Cecelia turning six means a milestone looms large in my near future. My father moved out of our house when I was that age. I can’t remember exactly when it happened without asking my mother, but I seem to recall it happening during the late spring. This would have made me about six years and two or three months old — about the same age Cecelia is right now.
I’ll wait until she turns seven to declare it, but soon Cecelia will know life with a father longer than I had. To me, that’s a big deal.
My father died about two and a half years ago, and I’ve attempted more than once to write about how that impacted me. I’d start, but then stop because the words that came out only sounded too self-piteous, and I do not seek any sympathy for how I feel. I’ve only wanted to describe my life without a father, and how I’ve made it my primary purpose in life to give someone in this family the experience of growing up with one.

> [QUESTIONS TO ANSWER]
**1.** In the passage about Cecelia turning six, how old was the writer when the writer's father moved out?
**2.** Summarize the passage about Cecelia turning six in two sentences.
**3.** List every age or length of time that the passage about Cecelia turning six mentions.

> [INPUT DATA]
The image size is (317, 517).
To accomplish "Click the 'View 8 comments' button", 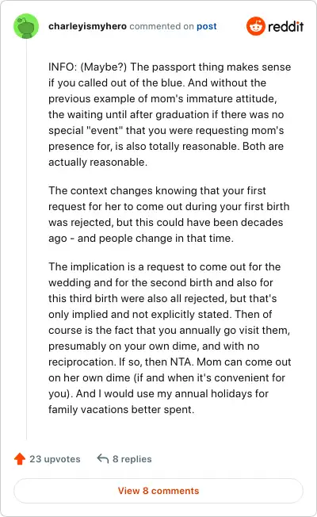I will (x=159, y=491).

> [YOUR WRITTEN ANSWERS]
**1.** About six years and two or three months old, the age Cecelia is now.

**2.** The writer's father moved out when the writer was about six, Cecelia's current age, so once Cecelia turns seven she will have known life with a father longer than the writer did. The father died about two and a half years ago, and the writer, seeking no sympathy, wants only to describe life without a father and the primary purpose of giving someone in the family the experience of growing up with one.

**3.**
- six
- about six years and two or three months
- seven
- about two and a half years